Goal of the exercise: Below is a set of entries; give all of them again exactly.

[Dataset entries]
• • •

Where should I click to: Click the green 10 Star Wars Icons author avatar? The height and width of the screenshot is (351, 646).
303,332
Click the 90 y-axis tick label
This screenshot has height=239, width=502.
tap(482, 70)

• • •

Exercise result:
Where should I click to: Click the green 10 Star Wars Icons author avatar? The height and width of the screenshot is (351, 646).
303,332
Click the 90 y-axis tick label
This screenshot has height=239, width=502.
tap(482, 70)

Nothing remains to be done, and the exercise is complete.